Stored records
·····

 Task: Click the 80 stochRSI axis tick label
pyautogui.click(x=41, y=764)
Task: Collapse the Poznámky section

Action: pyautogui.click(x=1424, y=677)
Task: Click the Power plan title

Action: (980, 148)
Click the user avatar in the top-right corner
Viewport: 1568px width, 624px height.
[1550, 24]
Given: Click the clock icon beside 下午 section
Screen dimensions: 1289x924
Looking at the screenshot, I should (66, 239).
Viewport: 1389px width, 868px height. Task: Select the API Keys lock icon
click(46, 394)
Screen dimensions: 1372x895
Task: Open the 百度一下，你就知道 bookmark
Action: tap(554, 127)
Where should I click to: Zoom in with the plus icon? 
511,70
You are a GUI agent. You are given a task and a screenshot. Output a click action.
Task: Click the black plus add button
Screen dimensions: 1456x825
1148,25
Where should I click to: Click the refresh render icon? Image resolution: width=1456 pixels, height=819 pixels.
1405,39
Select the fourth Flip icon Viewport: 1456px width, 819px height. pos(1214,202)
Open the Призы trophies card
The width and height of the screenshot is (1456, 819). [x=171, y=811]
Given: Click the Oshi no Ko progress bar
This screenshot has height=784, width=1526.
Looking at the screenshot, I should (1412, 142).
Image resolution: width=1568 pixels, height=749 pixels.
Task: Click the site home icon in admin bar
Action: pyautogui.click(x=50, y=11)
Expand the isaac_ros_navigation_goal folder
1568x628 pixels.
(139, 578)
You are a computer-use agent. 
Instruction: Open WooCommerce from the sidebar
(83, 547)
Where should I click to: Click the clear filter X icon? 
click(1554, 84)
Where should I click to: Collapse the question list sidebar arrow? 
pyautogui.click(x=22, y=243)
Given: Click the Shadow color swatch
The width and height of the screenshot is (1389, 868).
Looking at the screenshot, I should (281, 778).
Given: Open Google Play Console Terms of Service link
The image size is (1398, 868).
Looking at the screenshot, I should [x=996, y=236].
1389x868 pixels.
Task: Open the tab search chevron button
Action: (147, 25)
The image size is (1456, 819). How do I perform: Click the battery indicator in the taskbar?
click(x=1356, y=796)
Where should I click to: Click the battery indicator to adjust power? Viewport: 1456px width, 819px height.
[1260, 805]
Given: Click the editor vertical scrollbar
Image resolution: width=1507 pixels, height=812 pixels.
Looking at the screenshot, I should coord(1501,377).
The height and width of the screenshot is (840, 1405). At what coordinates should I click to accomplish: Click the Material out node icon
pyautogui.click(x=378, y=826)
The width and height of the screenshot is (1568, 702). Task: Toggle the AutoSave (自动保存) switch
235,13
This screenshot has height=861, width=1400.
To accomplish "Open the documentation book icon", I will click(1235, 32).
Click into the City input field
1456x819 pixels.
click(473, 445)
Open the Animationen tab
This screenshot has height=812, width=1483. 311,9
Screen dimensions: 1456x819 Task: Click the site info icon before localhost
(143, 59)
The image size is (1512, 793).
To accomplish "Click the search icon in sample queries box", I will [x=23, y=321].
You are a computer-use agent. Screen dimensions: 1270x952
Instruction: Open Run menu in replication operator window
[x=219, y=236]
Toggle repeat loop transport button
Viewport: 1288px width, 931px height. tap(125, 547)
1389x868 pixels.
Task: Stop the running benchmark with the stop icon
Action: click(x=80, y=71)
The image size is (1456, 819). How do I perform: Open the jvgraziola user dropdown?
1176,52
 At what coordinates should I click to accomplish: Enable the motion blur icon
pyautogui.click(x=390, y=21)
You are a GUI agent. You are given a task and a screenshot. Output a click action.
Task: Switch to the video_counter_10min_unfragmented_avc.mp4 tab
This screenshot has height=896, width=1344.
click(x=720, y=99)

·····

DESCRIPTION OF THE TASK: Would you repeat each of the lines above exactly?

SOLUTION:
 Task: Click the 80 stochRSI axis tick label
pyautogui.click(x=41, y=764)
Task: Collapse the Poznámky section

Action: pyautogui.click(x=1424, y=677)
Task: Click the Power plan title

Action: (980, 148)
Click the user avatar in the top-right corner
Viewport: 1568px width, 624px height.
[1550, 24]
Given: Click the clock icon beside 下午 section
Screen dimensions: 1289x924
Looking at the screenshot, I should (66, 239).
Viewport: 1389px width, 868px height. Task: Select the API Keys lock icon
click(46, 394)
Screen dimensions: 1372x895
Task: Open the 百度一下，你就知道 bookmark
Action: tap(554, 127)
Where should I click to: Zoom in with the plus icon? 
511,70
You are a GUI agent. You are given a task and a screenshot. Output a click action.
Task: Click the black plus add button
Screen dimensions: 1456x825
1148,25
Where should I click to: Click the refresh render icon? Image resolution: width=1456 pixels, height=819 pixels.
1405,39
Select the fourth Flip icon Viewport: 1456px width, 819px height. pos(1214,202)
Open the Призы trophies card
The width and height of the screenshot is (1456, 819). [x=171, y=811]
Given: Click the Oshi no Ko progress bar
This screenshot has height=784, width=1526.
Looking at the screenshot, I should (1412, 142).
Image resolution: width=1568 pixels, height=749 pixels.
Task: Click the site home icon in admin bar
Action: pyautogui.click(x=50, y=11)
Expand the isaac_ros_navigation_goal folder
1568x628 pixels.
(139, 578)
You are a computer-use agent. 
Instruction: Open WooCommerce from the sidebar
(83, 547)
Where should I click to: Click the clear filter X icon? 
click(1554, 84)
Where should I click to: Collapse the question list sidebar arrow? 
pyautogui.click(x=22, y=243)
Given: Click the Shadow color swatch
The width and height of the screenshot is (1389, 868).
Looking at the screenshot, I should (281, 778).
Given: Open Google Play Console Terms of Service link
The image size is (1398, 868).
Looking at the screenshot, I should [x=996, y=236].
1389x868 pixels.
Task: Open the tab search chevron button
Action: (147, 25)
The image size is (1456, 819). How do I perform: Click the battery indicator in the taskbar?
click(x=1356, y=796)
Where should I click to: Click the battery indicator to adjust power? Viewport: 1456px width, 819px height.
[1260, 805]
Given: Click the editor vertical scrollbar
Image resolution: width=1507 pixels, height=812 pixels.
Looking at the screenshot, I should coord(1501,377).
The height and width of the screenshot is (840, 1405). At what coordinates should I click to accomplish: Click the Material out node icon
pyautogui.click(x=378, y=826)
The width and height of the screenshot is (1568, 702). Task: Toggle the AutoSave (自动保存) switch
235,13
This screenshot has height=861, width=1400.
To accomplish "Open the documentation book icon", I will click(1235, 32).
Click into the City input field
1456x819 pixels.
click(473, 445)
Open the Animationen tab
This screenshot has height=812, width=1483. 311,9
Screen dimensions: 1456x819 Task: Click the site info icon before localhost
(143, 59)
The image size is (1512, 793).
To accomplish "Click the search icon in sample queries box", I will [x=23, y=321].
You are a computer-use agent. Screen dimensions: 1270x952
Instruction: Open Run menu in replication operator window
[x=219, y=236]
Toggle repeat loop transport button
Viewport: 1288px width, 931px height. tap(125, 547)
1389x868 pixels.
Task: Stop the running benchmark with the stop icon
Action: click(x=80, y=71)
The image size is (1456, 819). How do I perform: Open the jvgraziola user dropdown?
1176,52
 At what coordinates should I click to accomplish: Enable the motion blur icon
pyautogui.click(x=390, y=21)
You are a GUI agent. You are given a task and a screenshot. Output a click action.
Task: Switch to the video_counter_10min_unfragmented_avc.mp4 tab
This screenshot has height=896, width=1344.
click(x=720, y=99)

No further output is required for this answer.